Today I set out to replace the old SSR implementation in the toy engine with AMD’s FidelityFX’s one but in the end I got distracted and spent the day studying how it works instead. This is a modern SSR solution that implements a lot of good practices so I’ve gathered my notes in a blog post in case someone finds it of interest. This is not intended as an exhaustive description of the technique, more like a few interesting observations.
The technique takes as an input the main rendertarget, the worldspace normal buffer, a roughness buffer, a hierarchical depth buffer and an environment cubemap. The hierarchical depth buffer is a mip chain where each mip level pixel is the minimum of the previous level’s 2×2 area depths (mip 0 corresponds to the screen-sized, original depth buffer). It will used later to speed up raymarching but can also used in many other techniques, like GPU occlusion culling.
A straightforward but inefficient way to create this depth mip chain is to calculate each mip level using a compute shader dispatch, using the previous mip level as an input. This will cause the GPU to drain the pipeline between each dispatch to ensure that a mip level has been fully written to before it proceeds to the next one. I don’t have such an implementation in the toy engine to demonstrate how this looks so I will borrow the trace from AMD’s Single Pass Downsampler presentation that showcases the effect well.
In the end, the stalls between each dispatch become longer than the actual dispatch duration wasting a lot of GPU time. A more modern alternative is to calculate all mip levels in a single dispatch, using the groupshared memory to exchange data between the mip levels, removing the need for barriers and pipeline drains.

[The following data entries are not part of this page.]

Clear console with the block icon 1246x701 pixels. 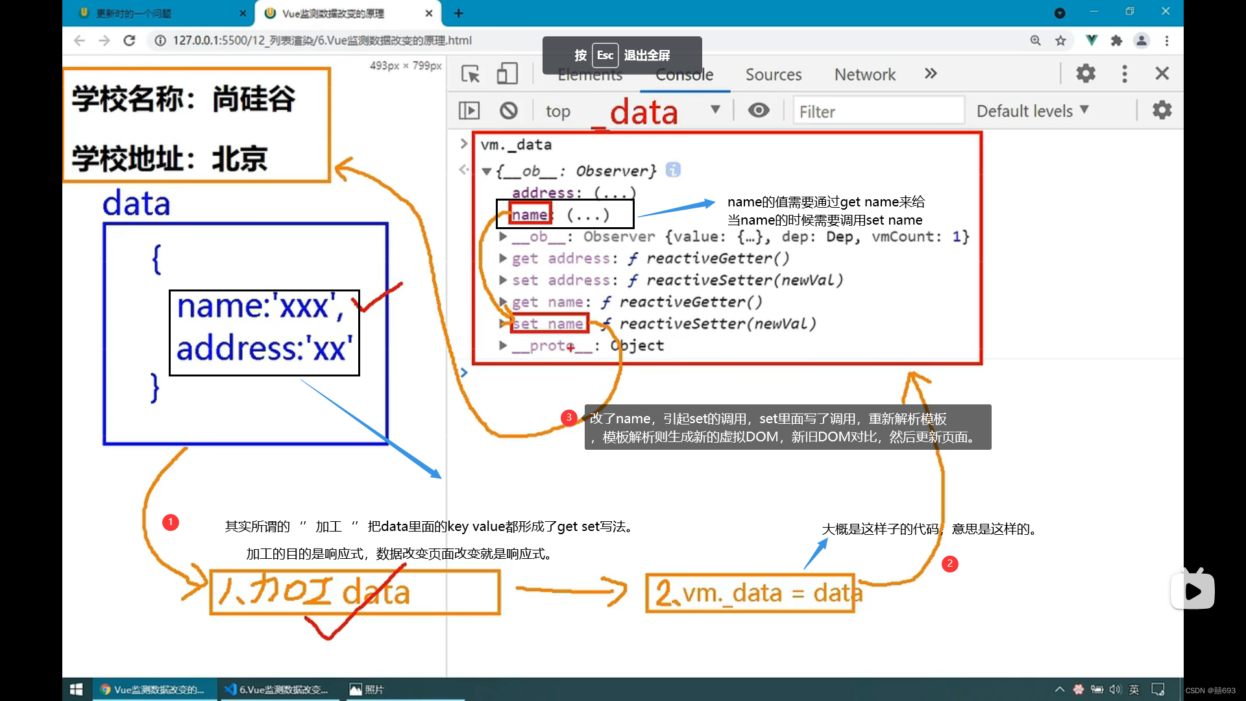point(509,111)
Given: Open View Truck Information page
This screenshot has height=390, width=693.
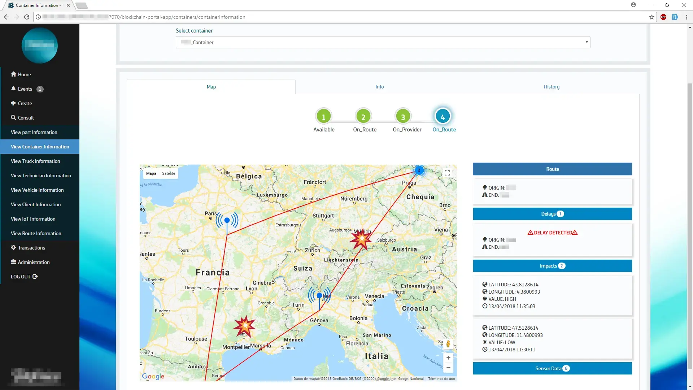Looking at the screenshot, I should point(35,161).
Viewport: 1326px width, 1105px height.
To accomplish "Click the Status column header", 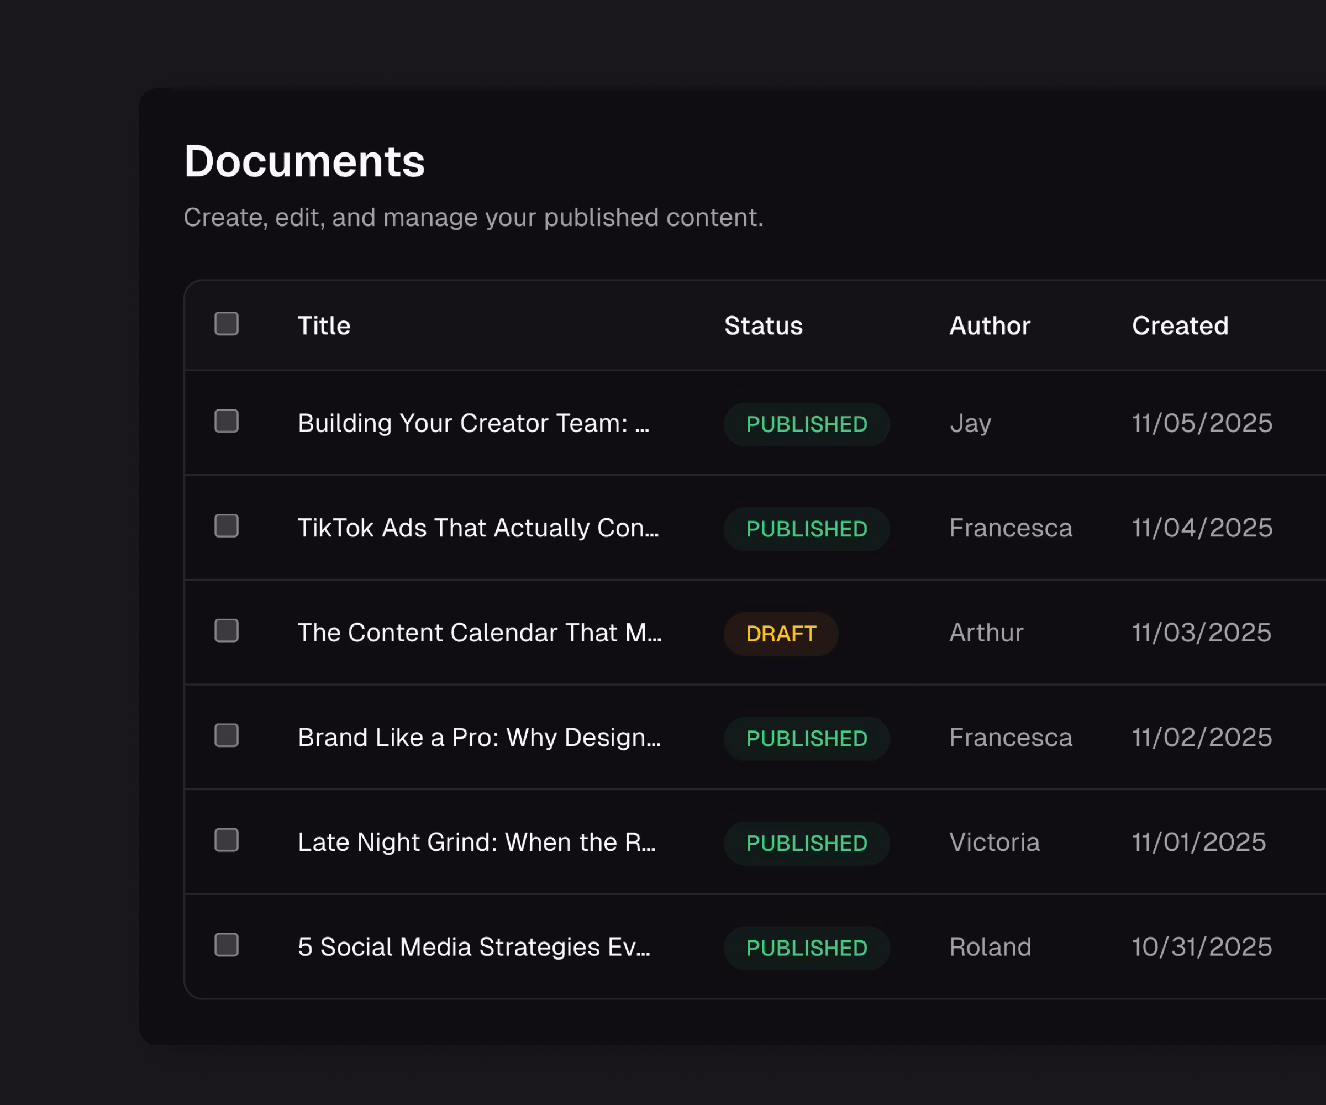I will pos(763,326).
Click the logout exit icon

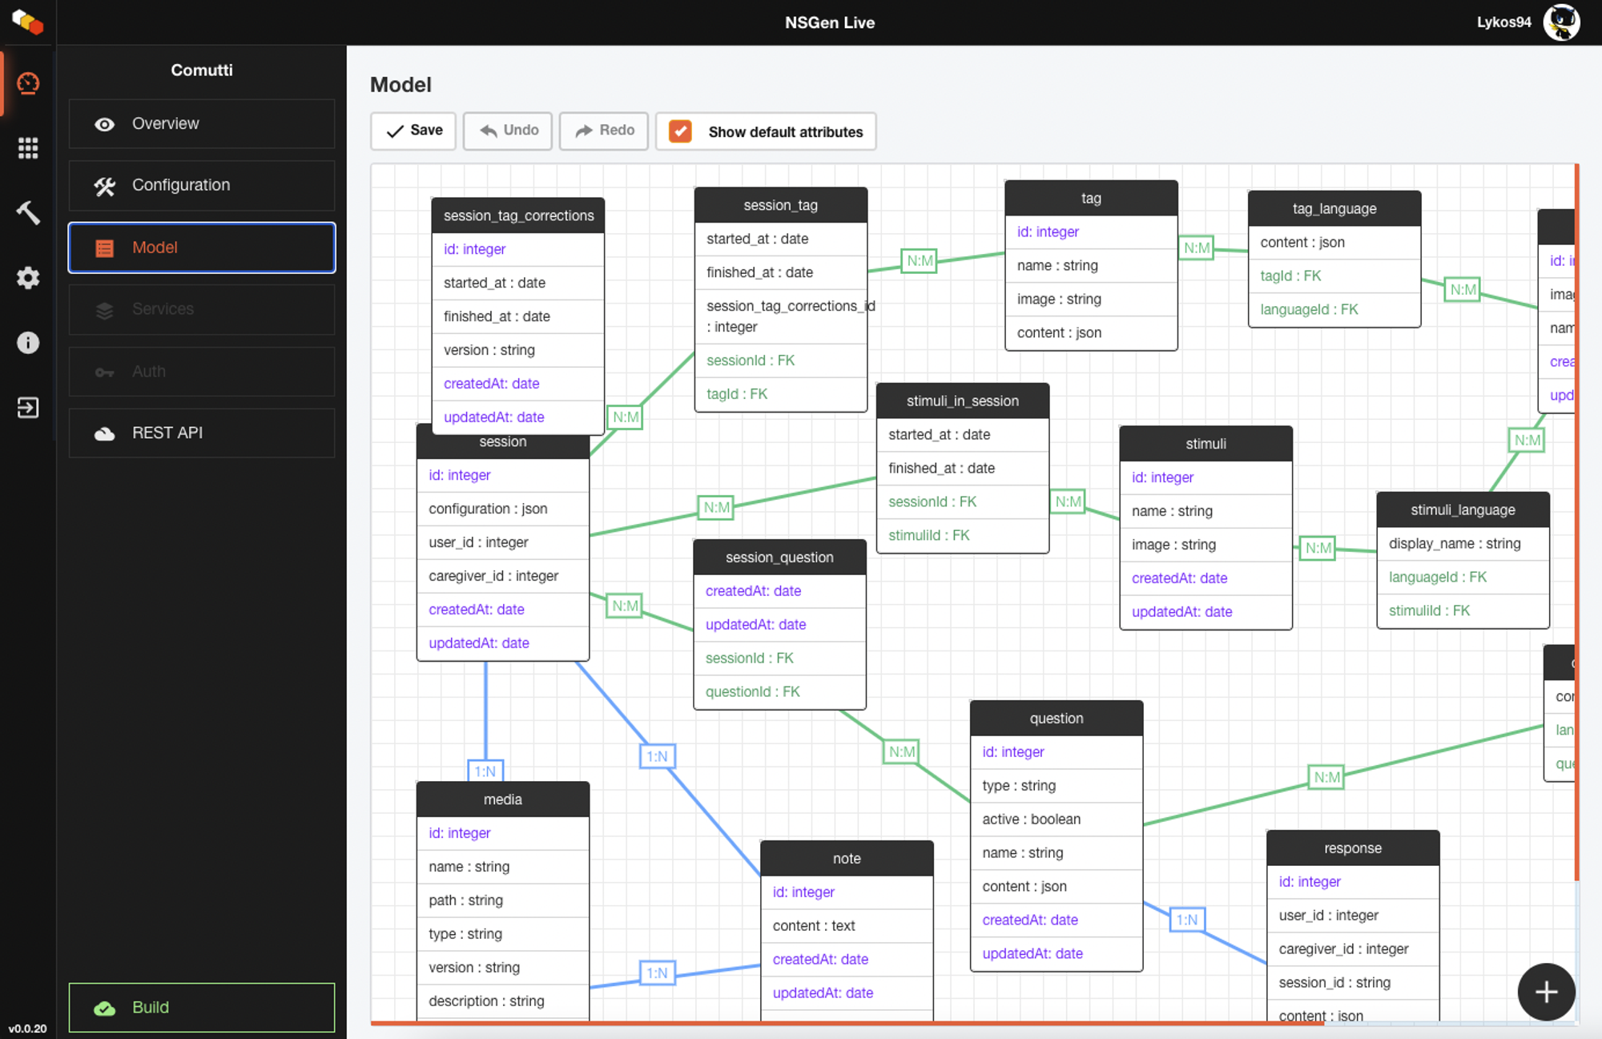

This pass costs 0.12ms on a RTX 3080 mobile at 1080p.
The actual SSR work starts with a classification pass (ClassifyTiles, 0.17ms), which has a dual purpose, first to add all pixels needing tracing rays to a global buffer, along with their screen space coordinates. Also, in case coarse tracing has been selected (less than 4 samples per pixel quad), it marks whether that pixel should be copied to its neighbours in the pixel quad or not. The decision whether a pixel needs a ray or not is made based on the roughness, very rough surfaces don’t get any, relying on the prefiltered environment map instead as an approximation. The other purpose of this pass is to mark tiles that contain “reflective” pixels (i.e. that need tracing). This is to later speed up denoising allowing us to process only tiles that actually need it.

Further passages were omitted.